Parents are in a tricky situation. They don’t like to be told how to educate their children and yet they are always looking for new information that will help them be better parents. One of the subjects more debated when it comes to education is the topic of physical punishments. And whether you in favor or against, the truth is that a 2016 study has confirmed that spanking causes long-term harm in children.
Spanking causes long-term harm in children
This study was a pioneer in the sense that it clearly distinguishes between physical abuse and spanking, that defines as hitting the child in the extremities or bottom with an open hand. This distinction immediately sets it aside from other studies heavily criticized by parents in favor of spanking who defend those are two very different situations.
According to the researchers, hitting the children is only beneficial for parents to help them vent out their frustrations. Children, however, don’t learn anything from it but it can lead them to become defiant of their parents.
Even if the consequences are not perceived immediately, as they grow they are more likely to be aggressive, have some sort of cognitive impairment or mental health problems and display an anti-social behavior.
The “But I turned out fine” argument, it was also covered by researchers. According to them, some people managed to turn out well in spite of being spanked, not because of it. They have also studied adults that were hit as children and the results were quite clear.
Even if they looked, lived and behaved as normally functioning adults, these individuals were more likely to suffer from anxiety, depression, mental disorders even if mild or subtle and they tended to display hints of anti-social behavior.
5 things to do instead of spanking
Physical punishments are supposed to help you educate your children to become better adults. If spanking causes long-term harm in children, then it’s time to find other solutions if you haven’t yet.
You don’t want to hurt your babies and their future as healthy human beings, but you can allow them to roam free without knowing that their actions have consequences. When they decide to be mischievous, try out any of the following strategies.
Get your emotions in check
Most parents spank their children in the heat of the moment because they are too angry or frustrated to assess the situation. They don’t even think of other possible punishments since at their moment they are blinded by emotions and rather than educating they are simply venting out.

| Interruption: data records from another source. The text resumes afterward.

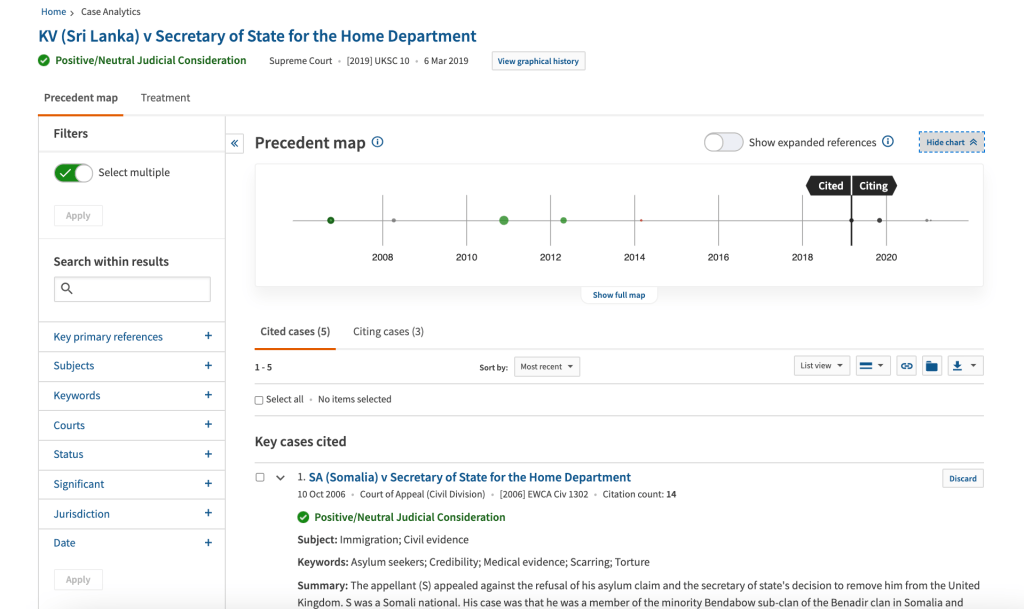Click the large green dot on the timeline
The width and height of the screenshot is (1024, 609).
[504, 220]
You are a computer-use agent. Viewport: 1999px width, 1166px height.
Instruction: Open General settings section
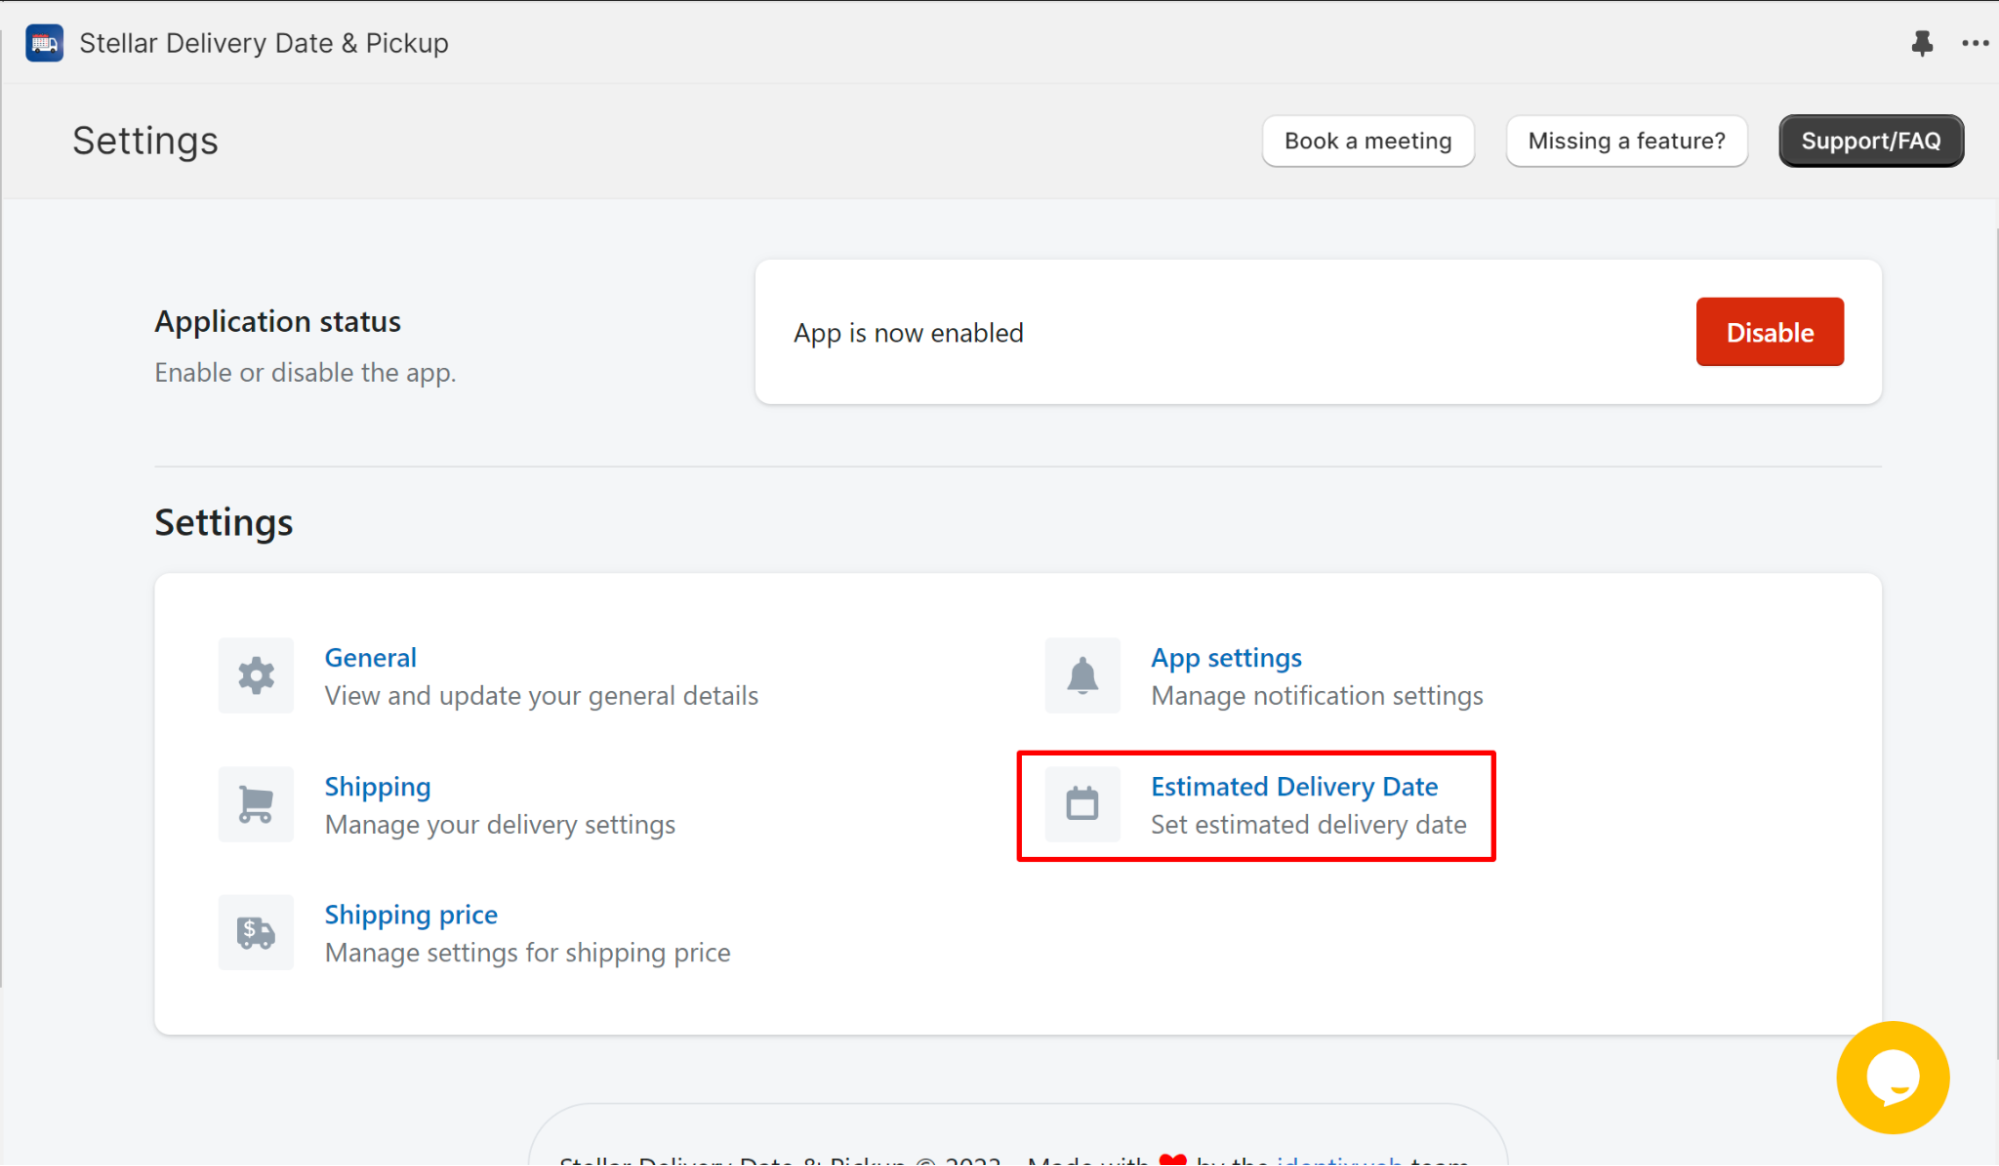tap(371, 657)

If spanking causes long-term harm in children, then parents need to keep their emotions in check.
It can be hard, but when the moment arises, take several deep and slow breaths and seek to keep your emotions in check. Try to look at the situation from an outsider’s perspective. You might realize that confiscating a dear thing to the children might hit them harder than any physical hand and they will learn their actions have consequences.
Stick by your punishments until the end
Confiscating an object, such as a toy or the computer, can have a much bigger impact on the children’s education than spanking. Since they have a routine or emotions attached to it, they will feel the loss more intensively and learn not to do whatever they did so not to have to experience it again.
However, this strategy is only effective if you can get to the end of it. Don’t make empty threats. If you told your children you would remove something from them if they didn’t stop and they continued to do whatever they did, make sure they know you were not bluffing.
If the object in question is not nearby at that moment, remove it from their possession as soon as you go back home. No cutting slacks!
And don’t ever (ever!) concede when they ask for it back crying their eyes out. If you do, they will know that your threats were not empty, but you are so soft that it doesn’t matter.
Teach the child
Children are still learning. Their brains are still developing and through their interactions with their peers, their family and everyone around them they begin to assimilate how to live in a society.
But you know what else they are? Smart! They are at the peak of their learning abilities, soaking in everything. Give them credit for it and try to teach them and explain the situation.
Spanking causes long-term harm in children because it doesn’t teach them anything. It doesn’t feed their brain and creates new mental connections.
Instead of just forbidding something or telling them they can’t do it, explain the reasons behind that decision too. If they can find and understand the logic behind your request they are less likely to question your order.
Lead by example
There is no point in telling your children one thing and then go along and do something completely different.
For instance, science has already proved that fathers are extremely important in a child’s life because they are a primary source of imitation.
So lead by example. If you want them to clean their room every morning before leaving for school, clean your own room for them to see it too.
Most importantly: be consistent
Since now you know that spanking causes long-term harm in children, you should try to avoid any situation that might trigger you to do it. You can’t let them have their way every time, so you know there will be fights and tantrums. There is no magic solution to stop these.
However, you can reduce their occurrence by being consistent.
If you reprehended your children once because of something, keep doing it every time they repeat their mischief. If you say “No” today and tomorrow you act as if nothing is happening, they won’t learn.
Again, children are smart and they soak in all info. They will just realize that you’re not trustworthy or faithful to your word. Why would they behave as you say so? They know they will be reprehended but also that they can still do it whenever they want.